Quand je dis, pour ceux qui aiment la haute montagne, je suis loin de l’ascension de l’Everest, non, je suis un petit joueur, 2500m max.
Je veux parler de la vue, de ces montagnes qui sont comme de la dentelle sur un ciel bleu Azur sans l’ombre d’un nuage à l’horizon. C’est comme chez Aubade : leçon n°31, le laisser admirer le paysage.
Si je quitte un peu mon stade de poète et que je reviens à la réalité, je dois dire que là, sur ma moto, avec laquelle j’enquille l’A51 en direction de Briançon, je ne passe pas le contrôle technique.
La moto ? Elle aurait dû aller à la révision depuis au moins 6 mois, mais le temps m’a manqué. Le pneu arrière ? Il aurait fallu le changer, il est presque aussi lisse que le discours de n’importe quel homme politique, le pneu avant ne fait pas beaucoup mieux, les crampons ressemblent au dentier de mon grand-père dans le verre sur le bord du lavabo. Quoi ? La comparaison n’est pas bonne ? Cela prouve au moins que le grand père en question il lui reste des chicots qui fonctionnent.
Et moi dans tout cela ? Je rentre la veille au soir de l’ultra raid de la Meije, me suis tapé du VTT tout le week-end, j’ai les jambes raides, des bleus un peu partout suite à une rencontre avec un rocher, et surtout, surtout, j’ai le fondement qui m’envoie un électrochoc dès qu’il sent que je vais me poser sur la selle de la pétoire pour 05h00 de trajet. C’est la même sensation que quand tu manges trop épicé mais de l’autre côté du tuyau, tu sais que ça va piquer, mais tu ne sais pas combien.
Direction Lanslebourg pour la nuit, via le tunnel de Fréjus.
Il y a d’autres itinéraires ? Oui il y en a, des moins chers, des plus loin, mais j’ai besoin d’air et de montagne. En plus, de nos jours, quand tu vas en Italie je me dis qu’il vaut mieux emprunter les tunnels que les ponts.
Ma moitié ? Affirmatif. Harnachée, no comment.
Motivée ? Affirmatif. Assise derrière, no comment.
Ho que oui, elle est avec moi, elle me regarde monter sur ma moto tel un pensionné COTOREP et se demande où j’ai mis ma canne.
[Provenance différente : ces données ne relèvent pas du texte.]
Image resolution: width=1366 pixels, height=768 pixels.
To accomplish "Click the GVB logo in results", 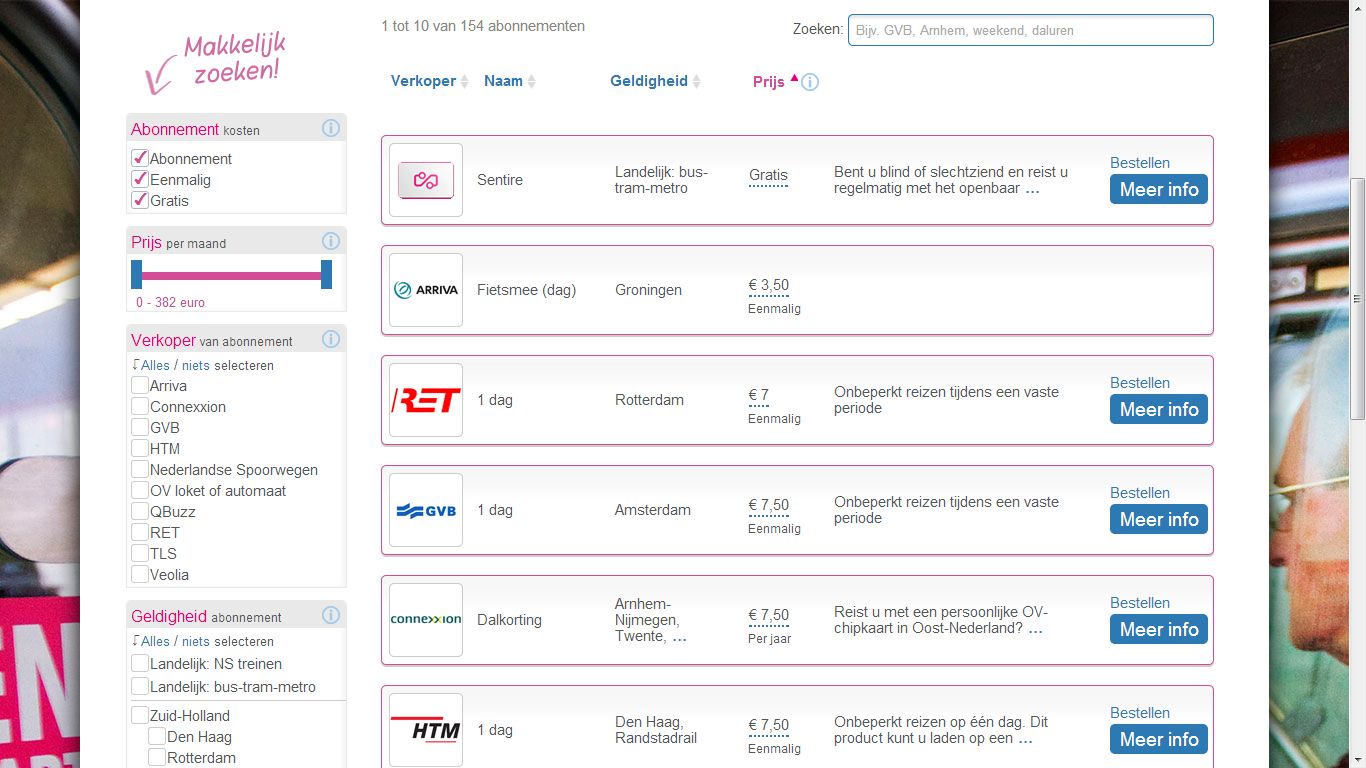I will (x=426, y=510).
Fin d’après-midi à Lanslebourg, arrêt au relais des 2 cols pour la nuit avant d’attaquer le gros du chantier demain.
En fait, le gros du chantier ça démarre au repas du soir. En rentrant dans le resto, je me demande si je suis dans un EPHAD. On vient de faire chuter la moyenne d’âge d’un coup de 20 ans. C’est sûr, si cette nuit on entend grincer, c’est un déambulateur qui se déplace pour soulager une prostate, et ce n’est pas ce soir que l’on va entendre la 4ème symphonie de trombone qui coulisse et grosse caisse.
Le lendemain matin, on met quand même un point d’honneur à attaquer le petit-déj en pole position comme à notre habitude.
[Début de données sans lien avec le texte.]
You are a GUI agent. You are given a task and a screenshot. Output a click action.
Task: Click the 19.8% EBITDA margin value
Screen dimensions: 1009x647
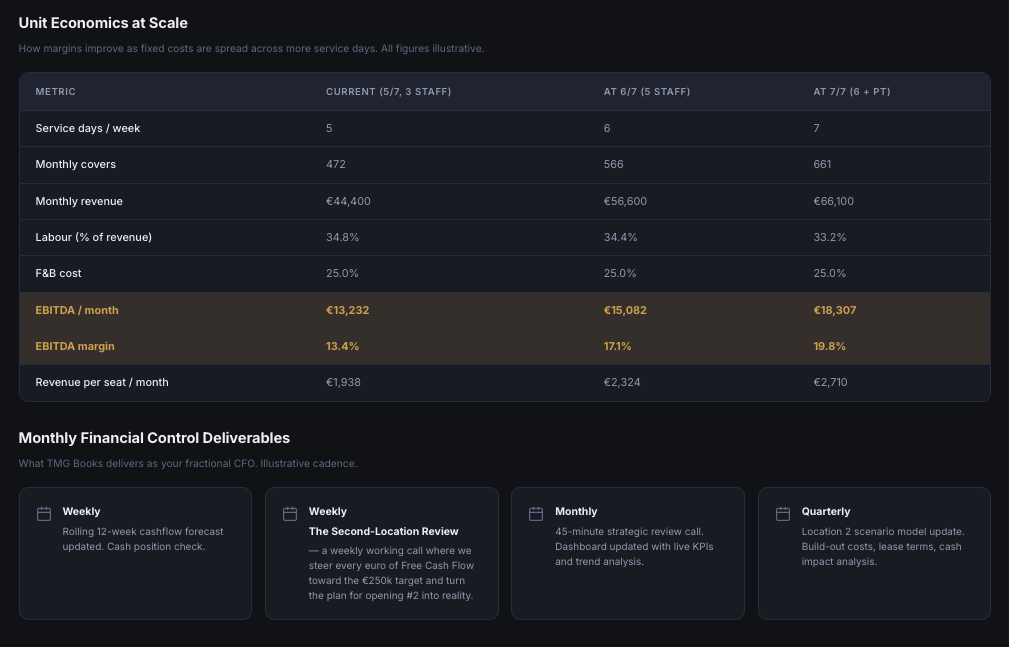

Je commence à dérouler mon road book en traversant la rivière, mise à zéro, il fait beau, on grimpe jusqu’au lac de Mont Cenis
avant de traverser la frontière et passer côté Italien par une jolie petite piste. On se prendrait presque pour des contrebandiers. Mais de mauvais contrebandiers, car comme on dit dans le jargon, je jardine, un peu, et m’emmêle les cannes entre le kilométrage partiel et total ce qui me vaut de sortir pile en face ou presque de l’ancien poste de Douane presque recalé avec mes compteurs.
On sait tout de suite que l’on est en Italie. Rien de plus simple. Regarde le gus qui arrive dans la voiture d’en face. Il téléphone en conduisant ? Tu peux être alors : en Italie, en Grèce, en Turquie, au Maroc même. Si le gonze en question roule dans une FIAT panda 4x4, alors là, plus de doute possible, ça parle rital et avec les mains. D’ailleurs je ne m’étais jamais posé la question : Comment fait un Italien pour conduire, téléphoner, parler avec les mains et passer les vitesses ?
Au programme de l’après-midi, on va s’enfiler avec mon amoureuse un gros morceau.
Un truc de dingue, la piste de l’Assietta, une piste en balcon à 2500m d’altitude. Un panorama qui te coupe le souffle et les jambes, 30 bornes de pur bonheur.
Je sens ma moitié derrière qui fond, elle est en transe à cette altitude, je pourrais la laisser ici à l’année, elle finirait par se transformer en marmotte.
Quelle fille ne rêve pas de se réincarner en marmotte ? Aucune.
Imagine le trip, tu dors 6 mois de l’année et tu te réveilles maigre, belle en maillot pour l’été, les 6 mois qui restent tu bouffes du gras pour passer l’hiver d’après, il fait beau, tu bronzes et en prime tu gardes tous tes poils, je vous le dis, le rêve de toutes les filles.
C’est pas le kif ça ?
Nous pour ce soir, ce sera Sestrières. Sestrières pour moi cela évoquait une station comme Courchevel, Saint Moritz, Gstaad, un truc de luxe, des bagnoles, des poules de luxe, de la fourrure, des talons, où l’on se bat sur 3 générations pour acheter un studio de
4 m ².
Ben non, c’est mort, pas un troquet d’ouvert, personne, rien, le désert. C’est si terrible que l’on se colle à l’hôtel Lago Lasetta. Ancien établissement construit pour les jeux paralympiques de Turin, les portes sont larges, le plumard king size, on pourrait laver la pétoire dans la salle d’eau, la vue sur la montagne nickel et puis pour un pensionné COTOREP comme moi en ce moment, ça va bien et cet hôtel est au poil pour ce soir.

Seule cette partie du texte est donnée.